WRITTEN TASK: Copy the rows from the first one through the line containing "Physik / Astronomie (730, 407)", changing "Download" to "Herunterladen" and leaving everything else as it is.

Item coordinate data

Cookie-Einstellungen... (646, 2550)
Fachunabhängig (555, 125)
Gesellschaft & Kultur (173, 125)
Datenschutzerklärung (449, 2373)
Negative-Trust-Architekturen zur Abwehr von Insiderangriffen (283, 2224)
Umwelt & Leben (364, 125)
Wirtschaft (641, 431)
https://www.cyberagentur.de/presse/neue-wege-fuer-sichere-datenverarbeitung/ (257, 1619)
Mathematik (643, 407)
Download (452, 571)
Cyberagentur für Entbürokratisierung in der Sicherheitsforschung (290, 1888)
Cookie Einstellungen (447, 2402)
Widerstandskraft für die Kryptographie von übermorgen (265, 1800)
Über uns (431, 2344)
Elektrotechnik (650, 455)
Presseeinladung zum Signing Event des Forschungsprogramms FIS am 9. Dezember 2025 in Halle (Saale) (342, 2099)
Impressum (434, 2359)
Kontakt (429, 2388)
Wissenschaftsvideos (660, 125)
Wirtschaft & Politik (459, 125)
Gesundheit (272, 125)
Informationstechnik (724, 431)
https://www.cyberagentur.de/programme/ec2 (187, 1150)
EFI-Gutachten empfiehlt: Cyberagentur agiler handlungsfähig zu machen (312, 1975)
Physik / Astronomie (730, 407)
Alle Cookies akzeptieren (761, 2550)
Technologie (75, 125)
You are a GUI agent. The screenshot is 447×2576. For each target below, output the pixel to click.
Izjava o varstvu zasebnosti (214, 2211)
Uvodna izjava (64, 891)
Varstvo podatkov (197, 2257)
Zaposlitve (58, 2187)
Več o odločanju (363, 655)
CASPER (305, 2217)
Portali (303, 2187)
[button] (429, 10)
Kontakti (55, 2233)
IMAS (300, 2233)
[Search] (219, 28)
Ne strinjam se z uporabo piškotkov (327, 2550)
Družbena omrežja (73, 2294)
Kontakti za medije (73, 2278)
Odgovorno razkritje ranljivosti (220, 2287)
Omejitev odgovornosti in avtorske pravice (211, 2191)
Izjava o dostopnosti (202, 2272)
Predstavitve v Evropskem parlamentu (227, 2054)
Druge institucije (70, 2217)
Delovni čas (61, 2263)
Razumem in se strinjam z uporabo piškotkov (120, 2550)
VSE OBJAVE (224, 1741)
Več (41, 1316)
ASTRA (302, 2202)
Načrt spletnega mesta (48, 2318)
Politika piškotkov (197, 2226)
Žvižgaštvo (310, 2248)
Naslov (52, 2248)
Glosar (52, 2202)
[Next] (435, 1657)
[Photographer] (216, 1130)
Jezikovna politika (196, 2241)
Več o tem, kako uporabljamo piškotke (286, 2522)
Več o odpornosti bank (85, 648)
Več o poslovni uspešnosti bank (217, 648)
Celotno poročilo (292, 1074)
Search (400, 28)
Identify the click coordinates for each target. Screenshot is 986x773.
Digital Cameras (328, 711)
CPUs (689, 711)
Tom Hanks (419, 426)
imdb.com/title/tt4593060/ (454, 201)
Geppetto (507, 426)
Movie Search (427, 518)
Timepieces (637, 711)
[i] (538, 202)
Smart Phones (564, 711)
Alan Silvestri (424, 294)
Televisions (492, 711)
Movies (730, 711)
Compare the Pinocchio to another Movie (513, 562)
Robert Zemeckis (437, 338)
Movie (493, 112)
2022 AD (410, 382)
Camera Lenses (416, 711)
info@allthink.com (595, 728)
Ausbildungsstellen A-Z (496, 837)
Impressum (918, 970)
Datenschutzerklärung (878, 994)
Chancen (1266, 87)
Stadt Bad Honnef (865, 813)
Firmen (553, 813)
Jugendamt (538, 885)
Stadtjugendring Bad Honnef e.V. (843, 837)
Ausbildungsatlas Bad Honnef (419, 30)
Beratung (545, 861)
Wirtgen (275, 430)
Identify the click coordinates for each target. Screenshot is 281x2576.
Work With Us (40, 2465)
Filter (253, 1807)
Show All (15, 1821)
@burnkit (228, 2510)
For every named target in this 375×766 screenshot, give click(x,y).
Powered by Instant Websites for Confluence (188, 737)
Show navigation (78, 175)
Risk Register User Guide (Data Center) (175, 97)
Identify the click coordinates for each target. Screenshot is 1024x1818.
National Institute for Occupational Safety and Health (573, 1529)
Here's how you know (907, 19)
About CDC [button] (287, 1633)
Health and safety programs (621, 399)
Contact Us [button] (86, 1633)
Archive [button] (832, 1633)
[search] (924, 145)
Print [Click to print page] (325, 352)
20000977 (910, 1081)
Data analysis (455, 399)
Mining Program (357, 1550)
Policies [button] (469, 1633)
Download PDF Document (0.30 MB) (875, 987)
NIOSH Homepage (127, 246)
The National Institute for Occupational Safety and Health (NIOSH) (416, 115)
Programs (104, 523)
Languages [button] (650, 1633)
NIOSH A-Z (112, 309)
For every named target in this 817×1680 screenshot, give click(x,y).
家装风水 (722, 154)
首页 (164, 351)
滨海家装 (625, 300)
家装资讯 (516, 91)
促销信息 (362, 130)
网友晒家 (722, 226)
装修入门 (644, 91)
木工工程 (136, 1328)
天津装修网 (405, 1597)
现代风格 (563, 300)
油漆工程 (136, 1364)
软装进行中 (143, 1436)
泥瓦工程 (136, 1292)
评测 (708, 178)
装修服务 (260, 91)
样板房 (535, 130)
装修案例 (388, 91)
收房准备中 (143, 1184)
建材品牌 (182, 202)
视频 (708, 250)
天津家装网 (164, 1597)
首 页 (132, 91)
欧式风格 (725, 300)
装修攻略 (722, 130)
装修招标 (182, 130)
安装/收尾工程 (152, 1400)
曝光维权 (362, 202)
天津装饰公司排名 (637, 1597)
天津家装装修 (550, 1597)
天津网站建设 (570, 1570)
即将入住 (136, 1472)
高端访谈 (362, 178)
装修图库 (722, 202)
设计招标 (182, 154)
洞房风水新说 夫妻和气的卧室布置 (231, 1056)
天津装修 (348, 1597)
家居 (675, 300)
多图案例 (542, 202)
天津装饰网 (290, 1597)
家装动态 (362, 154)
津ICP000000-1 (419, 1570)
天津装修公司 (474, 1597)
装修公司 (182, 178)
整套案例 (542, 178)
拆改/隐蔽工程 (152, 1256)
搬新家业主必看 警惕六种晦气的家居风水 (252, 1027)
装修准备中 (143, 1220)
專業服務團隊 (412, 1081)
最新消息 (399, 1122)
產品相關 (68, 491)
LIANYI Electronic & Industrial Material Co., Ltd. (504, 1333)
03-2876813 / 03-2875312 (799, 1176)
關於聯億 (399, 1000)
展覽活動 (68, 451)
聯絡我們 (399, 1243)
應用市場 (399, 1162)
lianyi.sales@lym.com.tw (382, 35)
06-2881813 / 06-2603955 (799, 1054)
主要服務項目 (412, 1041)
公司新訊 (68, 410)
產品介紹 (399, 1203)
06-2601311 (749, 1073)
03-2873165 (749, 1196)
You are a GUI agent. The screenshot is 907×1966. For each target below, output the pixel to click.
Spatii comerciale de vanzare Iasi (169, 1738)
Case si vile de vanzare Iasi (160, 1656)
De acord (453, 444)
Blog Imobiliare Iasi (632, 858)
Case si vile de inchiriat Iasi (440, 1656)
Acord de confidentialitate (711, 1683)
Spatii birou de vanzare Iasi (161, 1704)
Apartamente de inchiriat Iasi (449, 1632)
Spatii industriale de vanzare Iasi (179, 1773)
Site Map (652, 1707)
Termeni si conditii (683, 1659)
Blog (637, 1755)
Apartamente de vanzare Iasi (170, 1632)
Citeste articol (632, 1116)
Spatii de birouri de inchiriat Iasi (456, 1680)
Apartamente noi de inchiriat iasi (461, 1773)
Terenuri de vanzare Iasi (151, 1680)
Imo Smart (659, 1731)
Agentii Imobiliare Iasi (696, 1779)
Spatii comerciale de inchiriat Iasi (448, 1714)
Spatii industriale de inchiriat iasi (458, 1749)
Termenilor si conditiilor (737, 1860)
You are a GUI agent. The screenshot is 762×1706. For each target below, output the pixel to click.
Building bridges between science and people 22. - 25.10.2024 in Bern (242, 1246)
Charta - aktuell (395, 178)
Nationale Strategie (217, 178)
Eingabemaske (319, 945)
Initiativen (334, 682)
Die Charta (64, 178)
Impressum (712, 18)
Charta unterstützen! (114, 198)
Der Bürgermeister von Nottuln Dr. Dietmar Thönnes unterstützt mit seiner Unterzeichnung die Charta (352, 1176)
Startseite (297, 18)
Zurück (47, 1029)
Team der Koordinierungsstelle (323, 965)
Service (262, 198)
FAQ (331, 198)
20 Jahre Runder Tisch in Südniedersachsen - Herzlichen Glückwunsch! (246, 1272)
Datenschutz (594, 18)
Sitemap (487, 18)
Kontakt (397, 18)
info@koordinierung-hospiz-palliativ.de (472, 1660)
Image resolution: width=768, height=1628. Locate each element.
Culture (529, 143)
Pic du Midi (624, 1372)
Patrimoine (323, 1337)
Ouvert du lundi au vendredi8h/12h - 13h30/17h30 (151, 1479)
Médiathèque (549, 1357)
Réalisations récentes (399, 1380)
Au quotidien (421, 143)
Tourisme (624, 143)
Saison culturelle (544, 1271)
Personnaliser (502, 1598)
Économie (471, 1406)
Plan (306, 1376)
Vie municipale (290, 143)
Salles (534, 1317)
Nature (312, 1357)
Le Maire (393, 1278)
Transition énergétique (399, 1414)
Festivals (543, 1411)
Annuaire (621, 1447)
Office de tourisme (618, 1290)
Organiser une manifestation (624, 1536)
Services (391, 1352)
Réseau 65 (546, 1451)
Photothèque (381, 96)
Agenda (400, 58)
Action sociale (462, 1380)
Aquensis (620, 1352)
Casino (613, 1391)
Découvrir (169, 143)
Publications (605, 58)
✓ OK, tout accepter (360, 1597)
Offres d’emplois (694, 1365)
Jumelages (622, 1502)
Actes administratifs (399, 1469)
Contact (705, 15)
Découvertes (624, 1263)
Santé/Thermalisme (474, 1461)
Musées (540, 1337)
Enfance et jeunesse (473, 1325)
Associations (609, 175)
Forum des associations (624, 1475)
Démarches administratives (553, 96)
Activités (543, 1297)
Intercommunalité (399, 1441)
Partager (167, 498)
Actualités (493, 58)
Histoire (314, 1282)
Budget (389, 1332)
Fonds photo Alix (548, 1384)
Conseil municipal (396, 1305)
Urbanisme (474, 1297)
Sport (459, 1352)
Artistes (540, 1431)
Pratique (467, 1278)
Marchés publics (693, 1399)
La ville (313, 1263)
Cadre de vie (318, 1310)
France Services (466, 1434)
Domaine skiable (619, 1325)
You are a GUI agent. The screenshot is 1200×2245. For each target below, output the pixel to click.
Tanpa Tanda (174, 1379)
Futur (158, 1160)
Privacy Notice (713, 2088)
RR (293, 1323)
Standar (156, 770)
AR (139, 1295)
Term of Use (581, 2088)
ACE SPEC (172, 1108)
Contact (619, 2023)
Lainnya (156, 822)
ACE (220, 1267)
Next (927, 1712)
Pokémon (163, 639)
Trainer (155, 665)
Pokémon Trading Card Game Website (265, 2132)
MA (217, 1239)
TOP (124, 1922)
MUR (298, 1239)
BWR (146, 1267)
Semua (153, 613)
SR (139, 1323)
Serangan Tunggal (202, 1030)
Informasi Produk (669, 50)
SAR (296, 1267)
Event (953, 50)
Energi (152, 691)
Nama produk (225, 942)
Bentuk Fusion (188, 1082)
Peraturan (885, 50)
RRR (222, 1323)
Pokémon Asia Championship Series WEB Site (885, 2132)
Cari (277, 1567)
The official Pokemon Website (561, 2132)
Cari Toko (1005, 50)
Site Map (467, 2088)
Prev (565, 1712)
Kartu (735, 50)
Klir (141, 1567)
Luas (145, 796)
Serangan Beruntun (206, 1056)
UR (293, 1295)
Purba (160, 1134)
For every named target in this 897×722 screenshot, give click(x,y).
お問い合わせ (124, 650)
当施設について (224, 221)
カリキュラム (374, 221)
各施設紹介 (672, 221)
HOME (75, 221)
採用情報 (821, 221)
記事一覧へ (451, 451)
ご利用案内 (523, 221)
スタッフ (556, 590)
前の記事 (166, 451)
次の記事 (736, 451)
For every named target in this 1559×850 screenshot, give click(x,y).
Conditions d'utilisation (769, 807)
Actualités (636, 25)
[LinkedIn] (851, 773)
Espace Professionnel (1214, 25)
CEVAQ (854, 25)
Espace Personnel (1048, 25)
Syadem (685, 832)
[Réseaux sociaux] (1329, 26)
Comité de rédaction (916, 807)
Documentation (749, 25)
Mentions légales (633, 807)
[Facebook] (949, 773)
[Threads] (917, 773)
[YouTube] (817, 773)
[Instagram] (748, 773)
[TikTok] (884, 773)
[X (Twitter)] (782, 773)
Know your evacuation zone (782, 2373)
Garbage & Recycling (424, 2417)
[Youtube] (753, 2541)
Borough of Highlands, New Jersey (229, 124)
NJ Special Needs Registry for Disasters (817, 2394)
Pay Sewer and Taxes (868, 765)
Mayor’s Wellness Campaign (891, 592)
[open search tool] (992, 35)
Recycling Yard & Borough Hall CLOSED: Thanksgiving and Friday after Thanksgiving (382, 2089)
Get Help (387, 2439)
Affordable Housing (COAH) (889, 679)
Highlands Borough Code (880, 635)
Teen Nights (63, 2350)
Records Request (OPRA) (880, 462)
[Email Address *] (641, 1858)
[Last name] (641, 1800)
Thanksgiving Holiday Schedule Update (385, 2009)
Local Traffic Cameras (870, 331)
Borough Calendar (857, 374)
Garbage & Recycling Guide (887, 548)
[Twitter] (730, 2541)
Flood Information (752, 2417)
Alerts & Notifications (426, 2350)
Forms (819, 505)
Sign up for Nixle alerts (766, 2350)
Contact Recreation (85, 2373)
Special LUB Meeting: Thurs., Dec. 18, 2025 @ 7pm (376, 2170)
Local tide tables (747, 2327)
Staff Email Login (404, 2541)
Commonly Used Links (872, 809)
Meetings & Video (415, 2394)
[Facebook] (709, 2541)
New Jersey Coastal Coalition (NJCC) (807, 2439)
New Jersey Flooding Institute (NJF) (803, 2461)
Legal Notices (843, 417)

RESULT OF THE EXERCISE:
Cookie-Einstellungen... (646, 2550)
Fachunabhängig (555, 125)
Gesellschaft & Kultur (173, 125)
Datenschutzerklärung (449, 2373)
Negative-Trust-Architekturen zur Abwehr von Insiderangriffen (283, 2224)
Umwelt & Leben (364, 125)
Wirtschaft (641, 431)
https://www.cyberagentur.de/presse/neue-wege-fuer-sichere-datenverarbeitung/ (257, 1619)
Mathematik (643, 407)
Herunterladen (452, 571)
Cyberagentur für Entbürokratisierung in der Sicherheitsforschung (290, 1888)
Cookie Einstellungen (447, 2402)
Widerstandskraft für die Kryptographie von übermorgen (265, 1800)
Über uns (431, 2344)
Elektrotechnik (650, 455)
Presseeinladung zum Signing Event des Forschungsprogramms FIS am 9. Dezember 2025 in Halle (Saale) (342, 2099)
Impressum (434, 2359)
Kontakt (429, 2388)
Wissenschaftsvideos (660, 125)
Wirtschaft & Politik (459, 125)
Gesundheit (272, 125)
Informationstechnik (724, 431)
https://www.cyberagentur.de/programme/ec2 (187, 1150)
EFI-Gutachten empfiehlt: Cyberagentur agiler handlungsfähig zu machen (312, 1975)
Physik / Astronomie (730, 407)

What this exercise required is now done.